Though it isn’t pressing for management changes, Engaged hopes to encourage Portillo’s to make operational changes that will result in faster growth and higher earnings.
The primary changes Engaged hopes to implement have to do with the size and expense of the company’s restaurants.
Portillo’s locations are unusually large by fast-casual standards, averaging about 7,700 square feet. The company had already announced plans for a small footprint restaurant concept that would reduce this to between 5,500 and 6,000.
Engaged hopes to promote the idea of smaller restaurants, as well as changes to real estate ownership that would help Portillo’s expand faster and capitalize on its restaurant-level economics.

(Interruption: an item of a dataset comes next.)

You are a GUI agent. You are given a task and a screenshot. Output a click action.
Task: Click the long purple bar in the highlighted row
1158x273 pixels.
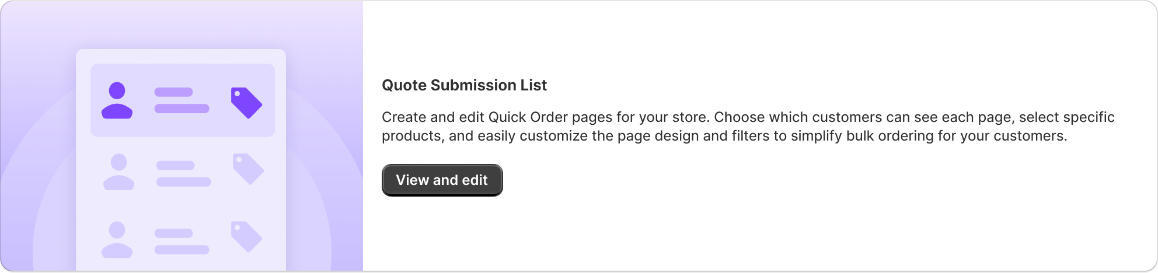point(182,109)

Shareholders have responded positively, sending the price of PTLO up by over 25% over the last quarter or so. Though today’s shareholders must pay higher prices than before Engaged announced its interest, the company’s guidance may help Portillo’s reach its potential in the long run.
Is Portillo’s Stock a Good Buy?
Now that an activist investor, Engaged Capital, has taken a large stake, Portillo’s stock is a good buy as operational enhancements drive higher margins.
Despite generating steady revenue and earnings growth, it’s fair to say Portfillo’s has lagged the market in terms of share price performance. In part, this can be attributed to its slow-but-steady approach to growth, as well as its gradual but substantial increase to its number of outstanding shares.
With that said, Portillo’s is also a business that boasts outstanding restaurant-level performance and a potentially long growth runway.
By focusing on major cities in the Sun Belt for its expansion efforts, Portillo’s may be able to expand without allowing its superior AUVs to suffer in the process.
Furthermore, the chain is a favorite of Illinoisans who are increasingly flocking to southern states. giving it a ready-made clientele in its new chosen markets.
Overall, Portillo’s could be a good buy for investors seeking steady, long-term returns. The chain’s discounted price tag compared to other fast-casual restaurants makes it fairly attractive, especially if the new activist interest results in operational improvements and more rapid growth.
While PTLO may take time to produce returns for investors, the company’s fundamentals and growth opportunities both seem strong enough to make it worth considering.